Entries for locating words and items
start

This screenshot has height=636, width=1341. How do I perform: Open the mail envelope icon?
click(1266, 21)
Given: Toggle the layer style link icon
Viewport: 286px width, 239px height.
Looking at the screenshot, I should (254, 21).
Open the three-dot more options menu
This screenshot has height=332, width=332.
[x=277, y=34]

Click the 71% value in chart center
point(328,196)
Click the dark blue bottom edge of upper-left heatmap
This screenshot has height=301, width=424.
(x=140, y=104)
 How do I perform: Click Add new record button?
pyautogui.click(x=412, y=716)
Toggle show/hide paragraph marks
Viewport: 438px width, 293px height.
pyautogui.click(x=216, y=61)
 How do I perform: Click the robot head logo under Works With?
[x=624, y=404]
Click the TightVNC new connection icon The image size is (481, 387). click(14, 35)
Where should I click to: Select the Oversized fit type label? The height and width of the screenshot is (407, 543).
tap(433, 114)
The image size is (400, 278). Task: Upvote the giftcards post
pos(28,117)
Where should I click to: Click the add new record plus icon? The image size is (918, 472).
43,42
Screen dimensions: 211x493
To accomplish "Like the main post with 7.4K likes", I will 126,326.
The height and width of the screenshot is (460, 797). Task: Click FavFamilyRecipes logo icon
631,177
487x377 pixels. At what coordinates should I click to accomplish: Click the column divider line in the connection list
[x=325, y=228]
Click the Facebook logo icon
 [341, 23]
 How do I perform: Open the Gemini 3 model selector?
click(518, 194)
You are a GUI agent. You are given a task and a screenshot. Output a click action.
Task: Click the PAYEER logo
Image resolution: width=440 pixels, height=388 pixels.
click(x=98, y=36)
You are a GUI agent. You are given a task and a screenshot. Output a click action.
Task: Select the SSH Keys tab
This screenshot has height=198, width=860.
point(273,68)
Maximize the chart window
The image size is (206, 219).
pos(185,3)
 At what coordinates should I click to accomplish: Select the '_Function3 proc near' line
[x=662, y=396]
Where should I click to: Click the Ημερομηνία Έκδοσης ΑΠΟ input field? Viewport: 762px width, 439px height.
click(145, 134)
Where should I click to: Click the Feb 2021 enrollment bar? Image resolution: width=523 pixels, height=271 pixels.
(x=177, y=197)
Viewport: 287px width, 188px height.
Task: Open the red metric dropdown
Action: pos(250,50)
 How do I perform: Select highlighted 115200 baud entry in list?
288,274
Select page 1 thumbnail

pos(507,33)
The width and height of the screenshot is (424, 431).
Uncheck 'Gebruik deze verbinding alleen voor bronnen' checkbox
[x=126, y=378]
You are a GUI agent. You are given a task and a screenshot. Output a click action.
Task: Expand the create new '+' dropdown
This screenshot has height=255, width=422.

end

> _Directions for this task_: Put the lines above into a Markdown table with the columns "Row" and "Line", numbering each row and leaving out the blank lines.

> _Result of this task_:
| Row | Line |
|---|---|
| 1 | This screenshot has height=636, width=1341. How do I perform: Open the mail envelope icon? |
| 2 | click(1266, 21) |
| 3 | Given: Toggle the layer style link icon |
| 4 | Viewport: 286px width, 239px height. |
| 5 | Looking at the screenshot, I should (254, 21). |
| 6 | Open the three-dot more options menu |
| 7 | This screenshot has height=332, width=332. |
| 8 | [x=277, y=34] |
| 9 | Click the 71% value in chart center |
| 10 | point(328,196) |
| 11 | Click the dark blue bottom edge of upper-left heatmap |
| 12 | This screenshot has height=301, width=424. |
| 13 | (x=140, y=104) |
| 14 |  How do I perform: Click Add new record button? |
| 15 | pyautogui.click(x=412, y=716) |
| 16 | Toggle show/hide paragraph marks |
| 17 | Viewport: 438px width, 293px height. |
| 18 | pyautogui.click(x=216, y=61) |
| 19 |  How do I perform: Click the robot head logo under Works With? |
| 20 | [x=624, y=404] |
| 21 | Click the TightVNC new connection icon The image size is (481, 387). click(14, 35) |
| 22 | Where should I click to: Select the Oversized fit type label? The height and width of the screenshot is (407, 543). |
| 23 | tap(433, 114) |
| 24 | The image size is (400, 278). Task: Upvote the giftcards post |
| 25 | pos(28,117) |
| 26 | Where should I click to: Click the add new record plus icon? The image size is (918, 472). |
| 27 | 43,42 |
| 28 | Screen dimensions: 211x493 |
| 29 | To accomplish "Like the main post with 7.4K likes", I will 126,326. |
| 30 | The height and width of the screenshot is (460, 797). Task: Click FavFamilyRecipes logo icon |
| 31 | 631,177 |
| 32 | 487x377 pixels. At what coordinates should I click to accomplish: Click the column divider line in the connection list |
| 33 | [x=325, y=228] |
| 34 | Click the Facebook logo icon |
| 35 |  [341, 23] |
| 36 |  How do I perform: Open the Gemini 3 model selector? |
| 37 | click(518, 194) |
| 38 | You are a GUI agent. You are given a task and a screenshot. Output a click action. |
| 39 | Task: Click the PAYEER logo |
| 40 | Image resolution: width=440 pixels, height=388 pixels. |
| 41 | click(x=98, y=36) |
| 42 | You are a GUI agent. You are given a task and a screenshot. Output a click action. |
| 43 | Task: Select the SSH Keys tab |
| 44 | This screenshot has height=198, width=860. |
| 45 | point(273,68) |
| 46 | Maximize the chart window |
| 47 | The image size is (206, 219). |
| 48 | pos(185,3) |
| 49 |  At what coordinates should I click to accomplish: Select the '_Function3 proc near' line |
| 50 | [x=662, y=396] |
| 51 | Where should I click to: Click the Ημερομηνία Έκδοσης ΑΠΟ input field? Viewport: 762px width, 439px height. |
| 52 | click(145, 134) |
| 53 | Where should I click to: Click the Feb 2021 enrollment bar? Image resolution: width=523 pixels, height=271 pixels. |
| 54 | (x=177, y=197) |
| 55 | Viewport: 287px width, 188px height. |
| 56 | Task: Open the red metric dropdown |
| 57 | Action: pos(250,50) |
| 58 |  How do I perform: Select highlighted 115200 baud entry in list? |
| 59 | 288,274 |
| 60 | Select page 1 thumbnail |
| 61 | pos(507,33) |
| 62 | The width and height of the screenshot is (424, 431). |
| 63 | Uncheck 'Gebruik deze verbinding alleen voor bronnen' checkbox |
| 64 | [x=126, y=378] |
| 65 | You are a GUI agent. You are given a task and a screenshot. Output a click action. |
| 66 | Task: Expand the create new '+' dropdown |
| 67 | This screenshot has height=255, width=422. |